◆ DIRECTIONS
Write all of the lines below out again, exactly as they stand.

◆ TASK INPUTS
=== Begin Enclosure ===

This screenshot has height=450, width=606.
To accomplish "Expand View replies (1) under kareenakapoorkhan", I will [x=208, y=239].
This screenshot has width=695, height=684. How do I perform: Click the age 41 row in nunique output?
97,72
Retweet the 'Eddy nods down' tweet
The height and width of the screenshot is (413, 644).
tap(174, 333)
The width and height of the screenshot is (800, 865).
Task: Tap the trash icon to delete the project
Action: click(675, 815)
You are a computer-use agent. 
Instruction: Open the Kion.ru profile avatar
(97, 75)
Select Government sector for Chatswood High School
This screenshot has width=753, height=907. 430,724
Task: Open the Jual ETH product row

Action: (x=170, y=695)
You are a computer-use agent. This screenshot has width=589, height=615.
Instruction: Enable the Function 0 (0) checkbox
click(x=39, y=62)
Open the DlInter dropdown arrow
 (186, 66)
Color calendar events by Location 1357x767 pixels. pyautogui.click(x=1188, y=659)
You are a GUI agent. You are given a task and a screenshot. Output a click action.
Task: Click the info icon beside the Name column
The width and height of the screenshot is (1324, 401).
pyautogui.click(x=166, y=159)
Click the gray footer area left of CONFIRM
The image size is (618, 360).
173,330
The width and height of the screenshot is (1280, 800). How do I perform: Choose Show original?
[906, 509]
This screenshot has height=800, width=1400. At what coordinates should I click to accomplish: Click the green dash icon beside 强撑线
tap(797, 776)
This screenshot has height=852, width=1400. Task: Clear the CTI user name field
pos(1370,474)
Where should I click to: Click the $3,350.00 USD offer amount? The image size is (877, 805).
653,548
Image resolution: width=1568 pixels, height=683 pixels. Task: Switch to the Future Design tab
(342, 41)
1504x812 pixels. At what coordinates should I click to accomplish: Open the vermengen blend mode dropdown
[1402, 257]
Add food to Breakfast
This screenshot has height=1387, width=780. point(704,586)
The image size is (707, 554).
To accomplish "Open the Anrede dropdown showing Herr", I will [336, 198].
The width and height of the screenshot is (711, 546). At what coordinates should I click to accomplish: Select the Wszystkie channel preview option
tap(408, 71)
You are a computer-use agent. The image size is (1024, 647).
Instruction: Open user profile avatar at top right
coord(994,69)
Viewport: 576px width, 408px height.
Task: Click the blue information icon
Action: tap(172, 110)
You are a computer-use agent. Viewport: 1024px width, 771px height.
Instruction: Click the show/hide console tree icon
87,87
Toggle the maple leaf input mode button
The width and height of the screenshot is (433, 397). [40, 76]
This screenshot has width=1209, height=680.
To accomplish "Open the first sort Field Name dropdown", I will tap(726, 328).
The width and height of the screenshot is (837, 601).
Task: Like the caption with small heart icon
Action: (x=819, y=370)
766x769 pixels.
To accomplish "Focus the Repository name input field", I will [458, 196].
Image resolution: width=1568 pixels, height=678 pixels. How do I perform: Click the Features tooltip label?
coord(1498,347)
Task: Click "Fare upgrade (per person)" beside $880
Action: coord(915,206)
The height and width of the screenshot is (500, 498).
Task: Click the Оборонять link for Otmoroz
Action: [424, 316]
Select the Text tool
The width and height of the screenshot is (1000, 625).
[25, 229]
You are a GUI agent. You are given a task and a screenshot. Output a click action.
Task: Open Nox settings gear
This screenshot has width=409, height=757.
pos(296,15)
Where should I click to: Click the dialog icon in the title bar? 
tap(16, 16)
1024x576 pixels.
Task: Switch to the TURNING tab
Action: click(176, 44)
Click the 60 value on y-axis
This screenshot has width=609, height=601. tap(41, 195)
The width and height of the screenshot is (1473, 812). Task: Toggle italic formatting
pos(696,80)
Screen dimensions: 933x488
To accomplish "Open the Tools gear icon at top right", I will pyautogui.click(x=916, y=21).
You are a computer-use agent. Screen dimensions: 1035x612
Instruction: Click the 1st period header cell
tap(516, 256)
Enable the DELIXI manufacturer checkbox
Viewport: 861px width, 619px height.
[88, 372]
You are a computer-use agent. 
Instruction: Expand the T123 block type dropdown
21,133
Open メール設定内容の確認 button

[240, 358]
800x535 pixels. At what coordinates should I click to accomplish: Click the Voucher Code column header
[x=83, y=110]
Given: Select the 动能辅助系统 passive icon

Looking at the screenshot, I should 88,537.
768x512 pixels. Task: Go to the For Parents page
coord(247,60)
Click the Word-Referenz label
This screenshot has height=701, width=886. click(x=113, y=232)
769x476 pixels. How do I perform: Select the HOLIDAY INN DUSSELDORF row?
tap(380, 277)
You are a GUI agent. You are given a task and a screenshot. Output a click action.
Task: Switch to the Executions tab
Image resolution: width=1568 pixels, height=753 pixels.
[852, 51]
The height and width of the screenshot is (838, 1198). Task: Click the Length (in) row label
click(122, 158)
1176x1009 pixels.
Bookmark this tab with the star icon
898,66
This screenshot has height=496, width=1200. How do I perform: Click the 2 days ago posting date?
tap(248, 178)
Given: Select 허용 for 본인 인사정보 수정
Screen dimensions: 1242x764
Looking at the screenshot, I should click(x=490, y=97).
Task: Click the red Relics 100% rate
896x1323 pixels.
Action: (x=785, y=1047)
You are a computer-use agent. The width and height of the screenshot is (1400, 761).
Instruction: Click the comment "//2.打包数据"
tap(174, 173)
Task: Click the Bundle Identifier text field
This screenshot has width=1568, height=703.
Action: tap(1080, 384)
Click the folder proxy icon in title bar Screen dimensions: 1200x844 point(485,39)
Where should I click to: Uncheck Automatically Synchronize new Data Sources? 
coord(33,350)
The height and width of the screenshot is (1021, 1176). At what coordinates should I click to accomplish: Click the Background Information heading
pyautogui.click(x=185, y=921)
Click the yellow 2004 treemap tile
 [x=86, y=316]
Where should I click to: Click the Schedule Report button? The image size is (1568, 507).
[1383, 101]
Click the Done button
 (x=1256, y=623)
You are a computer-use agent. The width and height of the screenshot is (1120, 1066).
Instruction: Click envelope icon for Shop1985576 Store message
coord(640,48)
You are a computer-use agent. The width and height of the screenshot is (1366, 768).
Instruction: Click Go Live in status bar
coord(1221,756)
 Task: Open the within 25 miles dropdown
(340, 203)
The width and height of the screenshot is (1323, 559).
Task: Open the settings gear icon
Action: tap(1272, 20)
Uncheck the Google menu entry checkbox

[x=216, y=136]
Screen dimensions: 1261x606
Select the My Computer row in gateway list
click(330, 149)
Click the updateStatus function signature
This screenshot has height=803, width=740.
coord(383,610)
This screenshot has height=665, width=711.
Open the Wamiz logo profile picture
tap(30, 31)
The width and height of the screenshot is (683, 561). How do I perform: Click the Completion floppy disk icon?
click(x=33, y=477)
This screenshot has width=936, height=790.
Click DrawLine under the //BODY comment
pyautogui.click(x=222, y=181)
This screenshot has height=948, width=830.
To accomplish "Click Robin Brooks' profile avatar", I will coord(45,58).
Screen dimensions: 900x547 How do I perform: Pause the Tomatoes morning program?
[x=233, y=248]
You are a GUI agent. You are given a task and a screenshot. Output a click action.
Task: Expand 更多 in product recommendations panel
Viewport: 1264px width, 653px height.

=== End Enclosure ===

◆ TASK ANSWER
This screenshot has height=450, width=606.
To accomplish "Expand View replies (1) under kareenakapoorkhan", I will [x=208, y=239].
This screenshot has width=695, height=684. How do I perform: Click the age 41 row in nunique output?
97,72
Retweet the 'Eddy nods down' tweet
The height and width of the screenshot is (413, 644).
tap(174, 333)
The width and height of the screenshot is (800, 865).
Task: Tap the trash icon to delete the project
Action: click(675, 815)
You are a computer-use agent. 
Instruction: Open the Kion.ru profile avatar
(97, 75)
Select Government sector for Chatswood High School
This screenshot has width=753, height=907. 430,724
Task: Open the Jual ETH product row

Action: (x=170, y=695)
You are a computer-use agent. This screenshot has width=589, height=615.
Instruction: Enable the Function 0 (0) checkbox
click(x=39, y=62)
Open the DlInter dropdown arrow
 (186, 66)
Color calendar events by Location 1357x767 pixels. pyautogui.click(x=1188, y=659)
You are a GUI agent. You are given a task and a screenshot. Output a click action.
Task: Click the info icon beside the Name column
The width and height of the screenshot is (1324, 401).
pyautogui.click(x=166, y=159)
Click the gray footer area left of CONFIRM
The image size is (618, 360).
173,330
The width and height of the screenshot is (1280, 800). How do I perform: Choose Show original?
[906, 509]
This screenshot has height=800, width=1400. At what coordinates should I click to accomplish: Click the green dash icon beside 强撑线
tap(797, 776)
This screenshot has height=852, width=1400. Task: Clear the CTI user name field
pos(1370,474)
Where should I click to: Click the $3,350.00 USD offer amount? The image size is (877, 805).
653,548
Image resolution: width=1568 pixels, height=683 pixels. Task: Switch to the Future Design tab
(342, 41)
1504x812 pixels. At what coordinates should I click to accomplish: Open the vermengen blend mode dropdown
[1402, 257]
Add food to Breakfast
This screenshot has height=1387, width=780. point(704,586)
The image size is (707, 554).
To accomplish "Open the Anrede dropdown showing Herr", I will [336, 198].
The width and height of the screenshot is (711, 546). At what coordinates should I click to accomplish: Select the Wszystkie channel preview option
tap(408, 71)
You are a computer-use agent. The image size is (1024, 647).
Instruction: Open user profile avatar at top right
coord(994,69)
Viewport: 576px width, 408px height.
Task: Click the blue information icon
Action: tap(172, 110)
You are a computer-use agent. Viewport: 1024px width, 771px height.
Instruction: Click the show/hide console tree icon
87,87
Toggle the maple leaf input mode button
The width and height of the screenshot is (433, 397). [40, 76]
This screenshot has width=1209, height=680.
To accomplish "Open the first sort Field Name dropdown", I will tap(726, 328).
The width and height of the screenshot is (837, 601).
Task: Like the caption with small heart icon
Action: (x=819, y=370)
766x769 pixels.
To accomplish "Focus the Repository name input field", I will [458, 196].
Image resolution: width=1568 pixels, height=678 pixels. How do I perform: Click the Features tooltip label?
coord(1498,347)
Task: Click "Fare upgrade (per person)" beside $880
Action: coord(915,206)
The height and width of the screenshot is (500, 498).
Task: Click the Оборонять link for Otmoroz
Action: [424, 316]
Select the Text tool
The width and height of the screenshot is (1000, 625).
[25, 229]
You are a GUI agent. You are given a task and a screenshot. Output a click action.
Task: Open Nox settings gear
This screenshot has width=409, height=757.
pos(296,15)
Where should I click to: Click the dialog icon in the title bar? 
tap(16, 16)
1024x576 pixels.
Task: Switch to the TURNING tab
Action: click(176, 44)
Click the 60 value on y-axis
This screenshot has width=609, height=601. tap(41, 195)
The width and height of the screenshot is (1473, 812). Task: Toggle italic formatting
pos(696,80)
Screen dimensions: 933x488
To accomplish "Open the Tools gear icon at top right", I will pyautogui.click(x=916, y=21).
You are a computer-use agent. Screen dimensions: 1035x612
Instruction: Click the 1st period header cell
tap(516, 256)
Enable the DELIXI manufacturer checkbox
Viewport: 861px width, 619px height.
[88, 372]
You are a computer-use agent. 
Instruction: Expand the T123 block type dropdown
21,133
Open メール設定内容の確認 button

[240, 358]
800x535 pixels. At what coordinates should I click to accomplish: Click the Voucher Code column header
[x=83, y=110]
Given: Select the 动能辅助系统 passive icon

Looking at the screenshot, I should 88,537.
768x512 pixels. Task: Go to the For Parents page
coord(247,60)
Click the Word-Referenz label
This screenshot has height=701, width=886. click(x=113, y=232)
769x476 pixels. How do I perform: Select the HOLIDAY INN DUSSELDORF row?
tap(380, 277)
You are a GUI agent. You are given a task and a screenshot. Output a click action.
Task: Switch to the Executions tab
Image resolution: width=1568 pixels, height=753 pixels.
[852, 51]
The height and width of the screenshot is (838, 1198). Task: Click the Length (in) row label
click(122, 158)
1176x1009 pixels.
Bookmark this tab with the star icon
898,66
This screenshot has height=496, width=1200. How do I perform: Click the 2 days ago posting date?
tap(248, 178)
Given: Select 허용 for 본인 인사정보 수정
Screen dimensions: 1242x764
Looking at the screenshot, I should click(x=490, y=97).
Task: Click the red Relics 100% rate
896x1323 pixels.
Action: (x=785, y=1047)
You are a computer-use agent. The width and height of the screenshot is (1400, 761).
Instruction: Click the comment "//2.打包数据"
tap(174, 173)
Task: Click the Bundle Identifier text field
This screenshot has width=1568, height=703.
Action: tap(1080, 384)
Click the folder proxy icon in title bar Screen dimensions: 1200x844 point(485,39)
Where should I click to: Uncheck Automatically Synchronize new Data Sources? 
coord(33,350)
The height and width of the screenshot is (1021, 1176). At what coordinates should I click to accomplish: Click the Background Information heading
pyautogui.click(x=185, y=921)
Click the yellow 2004 treemap tile
 [x=86, y=316]
Where should I click to: Click the Schedule Report button? The image size is (1568, 507).
[1383, 101]
Click the Done button
 (x=1256, y=623)
You are a computer-use agent. The width and height of the screenshot is (1120, 1066).
Instruction: Click envelope icon for Shop1985576 Store message
coord(640,48)
You are a computer-use agent. The width and height of the screenshot is (1366, 768).
Instruction: Click Go Live in status bar
coord(1221,756)
 Task: Open the within 25 miles dropdown
(340, 203)
The width and height of the screenshot is (1323, 559).
Task: Open the settings gear icon
Action: tap(1272, 20)
Uncheck the Google menu entry checkbox

[x=216, y=136]
Screen dimensions: 1261x606
Select the My Computer row in gateway list
click(330, 149)
Click the updateStatus function signature
This screenshot has height=803, width=740.
coord(383,610)
This screenshot has height=665, width=711.
Open the Wamiz logo profile picture
tap(30, 31)
The width and height of the screenshot is (683, 561). How do I perform: Click the Completion floppy disk icon?
click(x=33, y=477)
This screenshot has width=936, height=790.
Click DrawLine under the //BODY comment
pyautogui.click(x=222, y=181)
This screenshot has height=948, width=830.
To accomplish "Click Robin Brooks' profile avatar", I will coord(45,58).
Screen dimensions: 900x547 How do I perform: Pause the Tomatoes morning program?
[x=233, y=248]
You are a GUI agent. You are given a task and a screenshot. Output a click action.
Task: Expand 更多 in product recommendations panel
Viewport: 1264px width, 653px height.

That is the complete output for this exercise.